Written exercise: Extend the post below on Ray Ozzie and Microsoft's cloud computing plans by writing what comes next after its final sentence.

===== Text provided =====

Ray Ozzie Clarifies Microsofts Cloud Computing Intentions

This past week, Ray Ozzie, CTO and CSA at Microsoft, made an interesting presentation to the financial analyst community.  In this outing, he made a great deal clearer MSFT's intentions and inclinations with respect to utility computing.  In the course of the presentation, he identifies the three layers of Microsofts utility offerings to come:  the Global Foundation Services comprising huge data centers running commodity technology, the Cloud Infrastructure Services and the Live Platform (the "application layer" or most easily recognized as SaaS). 

It's the Cloud Infrastructure that interests me.  If, as Ray and others have said, this layer is offered up as "Infrastructure as a Service", it potentially opens a huge door into inexpensive, on-demand computing for IT organizations that depend on Microsoft, as well as OTHER operating systems and applications. The success of such an offer depends, in my view, on the ability of enterprise IT, particularly the small and medium size enterprise that relies so heavily on Microsoft products, to use the IaaS utility as an adjunct resource, providing on-demand resources at extremely low price, with very quick provisioning, and high reliability and resilience.

===== Collected data =====

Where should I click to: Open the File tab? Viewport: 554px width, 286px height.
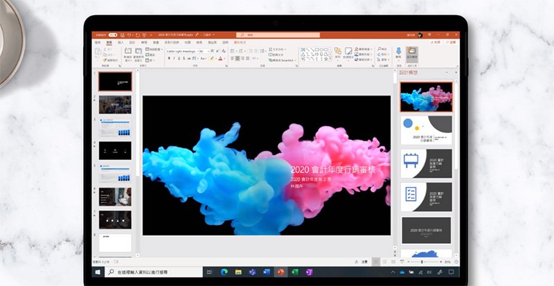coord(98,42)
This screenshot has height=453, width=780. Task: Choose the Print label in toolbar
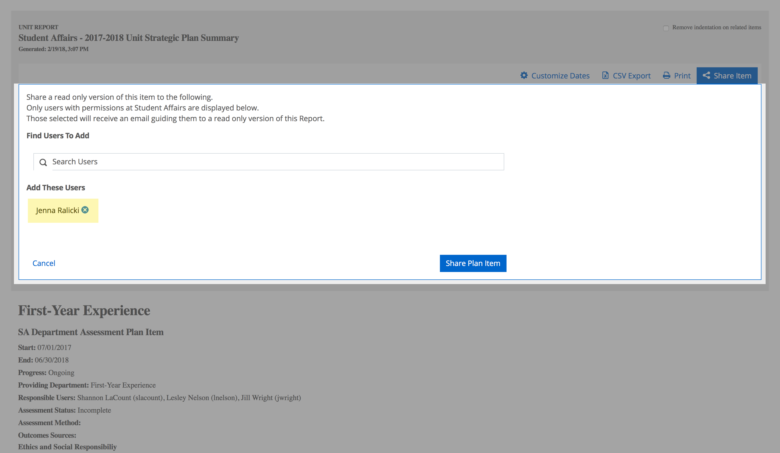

=====

Final result:
[Thanks to Isabel Wang for her pointer to the text of the presentation and her analysis.]

MSFT Financial Analyst Meeting: Ray Ozzie
The next layer above that is our cloud infrastructure services layer. And this is the most fundamental software level of the services infrastructure. You can think of this as a utility computing fabric upon which all of our online services run. You know, among other services, this fabric has an efficient and isolated virtualized computation layer. It has application frameworks that support a variety of app models that are designed for horizontal scaling. And it has infrastructure that manages the automatic deployment and load balancing and performance optimization of the apps that it's managing running on its infrastructure.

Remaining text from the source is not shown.